Task details :: Reproduce all records below exactly.

Exercise data ::

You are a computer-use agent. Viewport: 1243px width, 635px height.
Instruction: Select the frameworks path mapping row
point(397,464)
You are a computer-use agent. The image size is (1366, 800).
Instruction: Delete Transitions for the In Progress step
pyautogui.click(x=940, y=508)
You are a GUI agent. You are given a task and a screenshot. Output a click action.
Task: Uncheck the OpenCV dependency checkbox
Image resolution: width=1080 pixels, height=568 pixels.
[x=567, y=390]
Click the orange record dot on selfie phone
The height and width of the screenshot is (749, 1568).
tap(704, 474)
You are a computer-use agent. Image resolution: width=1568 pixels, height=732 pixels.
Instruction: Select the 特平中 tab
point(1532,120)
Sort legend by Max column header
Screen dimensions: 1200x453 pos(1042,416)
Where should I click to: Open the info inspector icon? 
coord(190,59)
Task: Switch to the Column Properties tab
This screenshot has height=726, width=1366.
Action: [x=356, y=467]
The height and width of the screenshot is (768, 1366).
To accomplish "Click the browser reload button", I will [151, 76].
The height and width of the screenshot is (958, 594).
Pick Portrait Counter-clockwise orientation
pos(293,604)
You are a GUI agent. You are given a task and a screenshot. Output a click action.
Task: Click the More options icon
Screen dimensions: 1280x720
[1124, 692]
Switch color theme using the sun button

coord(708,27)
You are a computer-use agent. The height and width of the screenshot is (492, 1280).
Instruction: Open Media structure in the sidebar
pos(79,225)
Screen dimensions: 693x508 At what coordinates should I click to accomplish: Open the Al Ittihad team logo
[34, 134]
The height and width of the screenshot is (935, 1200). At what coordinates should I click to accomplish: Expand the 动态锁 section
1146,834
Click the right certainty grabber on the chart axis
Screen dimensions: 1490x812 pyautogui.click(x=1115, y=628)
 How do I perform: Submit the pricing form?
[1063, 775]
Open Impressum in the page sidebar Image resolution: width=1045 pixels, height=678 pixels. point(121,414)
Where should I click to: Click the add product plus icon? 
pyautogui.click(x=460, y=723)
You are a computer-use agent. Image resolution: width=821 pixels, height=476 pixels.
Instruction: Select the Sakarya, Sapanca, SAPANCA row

Solution to the problem ::
You are a computer-use agent. Viewport: 1243px width, 635px height.
Instruction: Select the frameworks path mapping row
point(397,464)
You are a computer-use agent. The image size is (1366, 800).
Instruction: Delete Transitions for the In Progress step
pyautogui.click(x=940, y=508)
You are a GUI agent. You are given a task and a screenshot. Output a click action.
Task: Uncheck the OpenCV dependency checkbox
Image resolution: width=1080 pixels, height=568 pixels.
[x=567, y=390]
Click the orange record dot on selfie phone
The height and width of the screenshot is (749, 1568).
tap(704, 474)
You are a computer-use agent. Image resolution: width=1568 pixels, height=732 pixels.
Instruction: Select the 特平中 tab
point(1532,120)
Sort legend by Max column header
Screen dimensions: 1200x453 pos(1042,416)
Where should I click to: Open the info inspector icon? 
coord(190,59)
Task: Switch to the Column Properties tab
This screenshot has height=726, width=1366.
Action: [x=356, y=467]
The height and width of the screenshot is (768, 1366).
To accomplish "Click the browser reload button", I will [151, 76].
The height and width of the screenshot is (958, 594).
Pick Portrait Counter-clockwise orientation
pos(293,604)
You are a GUI agent. You are given a task and a screenshot. Output a click action.
Task: Click the More options icon
Screen dimensions: 1280x720
[1124, 692]
Switch color theme using the sun button

coord(708,27)
You are a computer-use agent. The height and width of the screenshot is (492, 1280).
Instruction: Open Media structure in the sidebar
pos(79,225)
Screen dimensions: 693x508 At what coordinates should I click to accomplish: Open the Al Ittihad team logo
[34, 134]
The height and width of the screenshot is (935, 1200). At what coordinates should I click to accomplish: Expand the 动态锁 section
1146,834
Click the right certainty grabber on the chart axis
Screen dimensions: 1490x812 pyautogui.click(x=1115, y=628)
 How do I perform: Submit the pricing form?
[1063, 775]
Open Impressum in the page sidebar Image resolution: width=1045 pixels, height=678 pixels. point(121,414)
Where should I click to: Click the add product plus icon? 
pyautogui.click(x=460, y=723)
You are a computer-use agent. Image resolution: width=821 pixels, height=476 pixels.
Instruction: Select the Sakarya, Sapanca, SAPANCA row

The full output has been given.